The TrackingPoint rifle was designed by an Austin-based startup that had more engineers than gunsmiths, Boyd said. The targeting system is similar to jet fighter lock-and-launch technology. For obvious reasons, Boyd was unable to demonstrate the gun in the ballroom of the Wynn Las Vegas, but showed how the system worked on a harmless iPad.
First, the hunter locks on to the target with what's called the Tag Button. At that moment, the inner sensors and processor of the rifle are activated and calculate a long list of factors to determine the perfect shot, including relative humidity, the Coriolis effect (related to the rotation of the Earth), wind, temperature and inclination from the shooter to the target. A red dot appears on the target and a blue circle appears in the head-up display. When the hunter aligns the blue circle exactly with the red dot, he may make the shot. However, the trigger cannot be pulled until the dots are aligned.

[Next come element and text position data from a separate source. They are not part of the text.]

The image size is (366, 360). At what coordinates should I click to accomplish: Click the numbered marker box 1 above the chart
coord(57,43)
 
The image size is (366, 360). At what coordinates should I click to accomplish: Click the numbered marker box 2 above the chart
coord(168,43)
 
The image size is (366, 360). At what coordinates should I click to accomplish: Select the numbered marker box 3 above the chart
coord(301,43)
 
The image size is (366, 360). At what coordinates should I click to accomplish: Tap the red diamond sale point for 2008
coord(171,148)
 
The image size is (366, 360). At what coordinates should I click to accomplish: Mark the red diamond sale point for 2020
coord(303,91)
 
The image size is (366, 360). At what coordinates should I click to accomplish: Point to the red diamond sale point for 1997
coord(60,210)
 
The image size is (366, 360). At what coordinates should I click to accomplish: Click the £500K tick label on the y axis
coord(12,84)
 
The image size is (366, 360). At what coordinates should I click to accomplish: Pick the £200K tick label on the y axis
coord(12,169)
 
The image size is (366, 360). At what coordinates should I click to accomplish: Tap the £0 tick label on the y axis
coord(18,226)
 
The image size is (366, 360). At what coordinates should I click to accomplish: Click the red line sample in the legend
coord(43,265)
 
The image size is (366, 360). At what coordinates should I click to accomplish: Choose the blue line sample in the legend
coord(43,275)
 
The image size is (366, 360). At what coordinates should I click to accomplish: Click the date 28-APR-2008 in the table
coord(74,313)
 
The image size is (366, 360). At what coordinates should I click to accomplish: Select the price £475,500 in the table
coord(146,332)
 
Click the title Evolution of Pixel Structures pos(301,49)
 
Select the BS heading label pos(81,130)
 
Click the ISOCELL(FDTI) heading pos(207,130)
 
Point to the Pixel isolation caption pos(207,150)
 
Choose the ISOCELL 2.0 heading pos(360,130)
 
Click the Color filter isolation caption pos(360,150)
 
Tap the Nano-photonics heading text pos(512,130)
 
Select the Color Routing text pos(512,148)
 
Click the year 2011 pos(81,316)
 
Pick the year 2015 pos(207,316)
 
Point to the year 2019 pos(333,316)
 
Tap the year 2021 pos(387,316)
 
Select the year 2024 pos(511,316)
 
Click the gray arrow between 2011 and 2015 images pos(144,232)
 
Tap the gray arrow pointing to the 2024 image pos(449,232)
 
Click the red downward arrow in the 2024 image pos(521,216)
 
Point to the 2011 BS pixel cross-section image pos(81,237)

Boyd lined up the dots, tapped the virtual trigger and the iPad let out a bang, loud enough to be heard over the crowd. That night, we shot a tree.
As any hunter knows, the sport is a lot better when shared by fellow hunters. TrackingPoint can stream video from the head-up display that can be viewed by another person such as a guide on an iPad, using the TrackingPoint app. The video stops recording 15 seconds after the trigger is pulled and is then automatically saved to the hunter's iPad (included with the rifle). From the app, video can be shared to Instagram, Vimeo, YouTube, Flickr, Facebook and Twitter. In this way, hunters can prove their shots.
Boyd knows the technology isn't for everybody — in fact, some have called it cheating.
"However, it allows people who do want to hunt long range to do it right," he said, referring to the rifle's capability of providing more accurate shots, instead of those that might only wound an animal and lead to extended suffering.
TrackingPoint's precision guided firearm system will be officially launched next week. No prices have yet been announced. The guns come in three models, with a maximum range of 1,200 yards. Each comes in a hard case with 200 rounds of ammunition, batteries, chargers, magazines and cleaning supplies, as well as an iPad preloaded with the TrackingPoint app.